▶

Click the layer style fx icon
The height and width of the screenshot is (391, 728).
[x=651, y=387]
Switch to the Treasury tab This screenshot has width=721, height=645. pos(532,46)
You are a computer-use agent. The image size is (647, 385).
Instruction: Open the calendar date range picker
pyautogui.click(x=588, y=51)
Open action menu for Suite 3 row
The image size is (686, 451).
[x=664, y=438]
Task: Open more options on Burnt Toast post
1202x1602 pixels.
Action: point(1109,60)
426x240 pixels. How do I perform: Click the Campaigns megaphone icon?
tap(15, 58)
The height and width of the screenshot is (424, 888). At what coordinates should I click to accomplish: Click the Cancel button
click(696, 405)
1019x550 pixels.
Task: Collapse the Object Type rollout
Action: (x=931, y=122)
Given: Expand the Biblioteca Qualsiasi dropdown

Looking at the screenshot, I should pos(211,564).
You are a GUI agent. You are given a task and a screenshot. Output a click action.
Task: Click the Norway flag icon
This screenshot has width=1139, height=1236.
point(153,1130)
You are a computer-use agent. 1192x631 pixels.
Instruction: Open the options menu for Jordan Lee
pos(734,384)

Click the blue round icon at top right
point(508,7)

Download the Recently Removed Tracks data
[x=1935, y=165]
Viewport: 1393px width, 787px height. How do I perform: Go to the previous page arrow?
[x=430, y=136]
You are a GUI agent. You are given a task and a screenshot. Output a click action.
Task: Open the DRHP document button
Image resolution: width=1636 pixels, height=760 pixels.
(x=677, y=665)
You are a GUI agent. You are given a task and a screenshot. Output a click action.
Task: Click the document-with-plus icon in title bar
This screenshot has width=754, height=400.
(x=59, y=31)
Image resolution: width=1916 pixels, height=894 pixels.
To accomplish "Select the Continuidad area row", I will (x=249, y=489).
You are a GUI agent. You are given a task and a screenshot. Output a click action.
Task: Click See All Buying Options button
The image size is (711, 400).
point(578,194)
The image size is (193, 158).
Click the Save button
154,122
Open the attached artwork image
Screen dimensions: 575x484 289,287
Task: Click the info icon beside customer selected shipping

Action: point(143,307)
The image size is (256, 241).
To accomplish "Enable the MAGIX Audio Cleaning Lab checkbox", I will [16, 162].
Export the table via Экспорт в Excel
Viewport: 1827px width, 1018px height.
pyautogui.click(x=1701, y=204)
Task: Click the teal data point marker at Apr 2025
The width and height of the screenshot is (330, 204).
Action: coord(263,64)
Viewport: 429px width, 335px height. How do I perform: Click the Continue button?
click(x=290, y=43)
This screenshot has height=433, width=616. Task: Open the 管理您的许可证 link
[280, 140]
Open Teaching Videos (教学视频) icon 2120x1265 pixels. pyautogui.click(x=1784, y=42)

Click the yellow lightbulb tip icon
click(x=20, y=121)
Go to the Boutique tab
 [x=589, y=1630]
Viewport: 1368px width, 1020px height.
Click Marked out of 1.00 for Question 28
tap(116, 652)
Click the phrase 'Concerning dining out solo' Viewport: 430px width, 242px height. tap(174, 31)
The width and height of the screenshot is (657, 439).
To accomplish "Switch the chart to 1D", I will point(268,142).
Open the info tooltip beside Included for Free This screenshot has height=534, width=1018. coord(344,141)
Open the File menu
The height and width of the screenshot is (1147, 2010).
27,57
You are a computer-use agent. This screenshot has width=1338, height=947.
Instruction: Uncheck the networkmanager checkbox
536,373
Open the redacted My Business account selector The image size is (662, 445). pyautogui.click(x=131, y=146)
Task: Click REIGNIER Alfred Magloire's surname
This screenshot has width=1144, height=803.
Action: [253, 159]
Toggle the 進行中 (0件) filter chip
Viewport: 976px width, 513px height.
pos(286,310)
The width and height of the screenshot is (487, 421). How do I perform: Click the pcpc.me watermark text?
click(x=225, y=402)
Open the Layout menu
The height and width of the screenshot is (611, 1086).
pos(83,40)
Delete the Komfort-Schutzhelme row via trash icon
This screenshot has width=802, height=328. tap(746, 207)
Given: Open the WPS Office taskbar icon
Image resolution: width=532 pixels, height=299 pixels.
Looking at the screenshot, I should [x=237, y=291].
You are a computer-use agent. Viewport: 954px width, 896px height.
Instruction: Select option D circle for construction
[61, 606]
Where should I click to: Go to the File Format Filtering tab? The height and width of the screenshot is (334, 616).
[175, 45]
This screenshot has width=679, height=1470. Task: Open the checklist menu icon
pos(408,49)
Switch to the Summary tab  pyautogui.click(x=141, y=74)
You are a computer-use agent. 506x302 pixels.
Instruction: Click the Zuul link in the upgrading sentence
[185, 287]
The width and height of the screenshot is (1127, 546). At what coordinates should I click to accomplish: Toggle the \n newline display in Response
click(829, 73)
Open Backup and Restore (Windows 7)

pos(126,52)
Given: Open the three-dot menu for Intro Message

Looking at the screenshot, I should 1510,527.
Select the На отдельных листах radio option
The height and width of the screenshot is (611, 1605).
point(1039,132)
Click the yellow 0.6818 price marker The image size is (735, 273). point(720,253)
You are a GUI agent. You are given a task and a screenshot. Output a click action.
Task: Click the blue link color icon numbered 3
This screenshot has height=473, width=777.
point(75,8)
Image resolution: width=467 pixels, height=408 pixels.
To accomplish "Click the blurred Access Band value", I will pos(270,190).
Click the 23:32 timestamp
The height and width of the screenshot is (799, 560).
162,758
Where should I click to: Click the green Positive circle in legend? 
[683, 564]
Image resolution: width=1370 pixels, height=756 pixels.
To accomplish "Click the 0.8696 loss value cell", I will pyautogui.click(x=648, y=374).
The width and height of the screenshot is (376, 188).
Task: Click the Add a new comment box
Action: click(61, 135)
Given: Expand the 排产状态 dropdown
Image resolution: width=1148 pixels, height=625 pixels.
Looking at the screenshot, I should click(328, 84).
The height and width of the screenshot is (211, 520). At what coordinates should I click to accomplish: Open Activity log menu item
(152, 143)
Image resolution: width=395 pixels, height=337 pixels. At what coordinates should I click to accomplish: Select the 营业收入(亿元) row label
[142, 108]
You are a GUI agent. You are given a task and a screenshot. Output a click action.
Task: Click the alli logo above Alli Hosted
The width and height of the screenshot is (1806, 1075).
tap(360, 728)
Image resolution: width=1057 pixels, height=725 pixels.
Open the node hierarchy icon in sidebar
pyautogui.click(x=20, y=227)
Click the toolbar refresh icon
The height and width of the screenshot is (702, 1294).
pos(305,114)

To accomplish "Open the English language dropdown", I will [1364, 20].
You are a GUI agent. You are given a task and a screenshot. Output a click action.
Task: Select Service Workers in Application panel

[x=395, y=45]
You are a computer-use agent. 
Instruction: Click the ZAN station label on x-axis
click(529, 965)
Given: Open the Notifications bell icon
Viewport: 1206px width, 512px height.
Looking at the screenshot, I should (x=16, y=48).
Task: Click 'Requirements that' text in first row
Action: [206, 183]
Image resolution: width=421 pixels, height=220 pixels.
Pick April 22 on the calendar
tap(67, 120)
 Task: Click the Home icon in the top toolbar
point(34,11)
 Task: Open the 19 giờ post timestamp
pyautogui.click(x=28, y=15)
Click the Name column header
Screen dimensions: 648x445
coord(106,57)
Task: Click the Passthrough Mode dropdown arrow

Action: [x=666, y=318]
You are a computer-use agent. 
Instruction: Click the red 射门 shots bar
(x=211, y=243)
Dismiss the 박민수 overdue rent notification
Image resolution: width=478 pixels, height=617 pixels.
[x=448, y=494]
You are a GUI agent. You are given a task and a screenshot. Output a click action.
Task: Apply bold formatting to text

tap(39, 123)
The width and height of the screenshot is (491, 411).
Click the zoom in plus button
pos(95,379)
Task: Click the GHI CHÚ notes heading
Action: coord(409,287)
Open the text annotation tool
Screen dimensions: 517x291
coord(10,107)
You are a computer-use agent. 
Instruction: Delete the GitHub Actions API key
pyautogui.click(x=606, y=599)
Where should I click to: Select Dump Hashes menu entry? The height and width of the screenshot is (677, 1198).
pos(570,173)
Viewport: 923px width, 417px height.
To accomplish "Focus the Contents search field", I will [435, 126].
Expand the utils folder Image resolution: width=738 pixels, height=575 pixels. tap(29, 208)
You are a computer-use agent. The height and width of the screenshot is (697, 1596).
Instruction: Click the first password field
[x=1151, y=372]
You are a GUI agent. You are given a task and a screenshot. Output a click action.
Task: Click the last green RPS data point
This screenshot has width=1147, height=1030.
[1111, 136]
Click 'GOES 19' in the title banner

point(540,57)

◀

Give the lines of the listing above as a numbered list, starting with its first line and ending with the line that contains "Action: (x=931, y=122)". Leave out any blank lines.

1. Click the layer style fx icon
2. The height and width of the screenshot is (391, 728).
3. [x=651, y=387]
4. Switch to the Treasury tab This screenshot has width=721, height=645. pos(532,46)
5. You are a computer-use agent. The image size is (647, 385).
6. Instruction: Open the calendar date range picker
7. pyautogui.click(x=588, y=51)
8. Open action menu for Suite 3 row
9. The image size is (686, 451).
10. [x=664, y=438]
11. Task: Open more options on Burnt Toast post
12. 1202x1602 pixels.
13. Action: point(1109,60)
14. 426x240 pixels. How do I perform: Click the Campaigns megaphone icon?
15. tap(15, 58)
16. The height and width of the screenshot is (424, 888). At what coordinates should I click to accomplish: Click the Cancel button
17. click(696, 405)
18. 1019x550 pixels.
19. Task: Collapse the Object Type rollout
20. Action: (x=931, y=122)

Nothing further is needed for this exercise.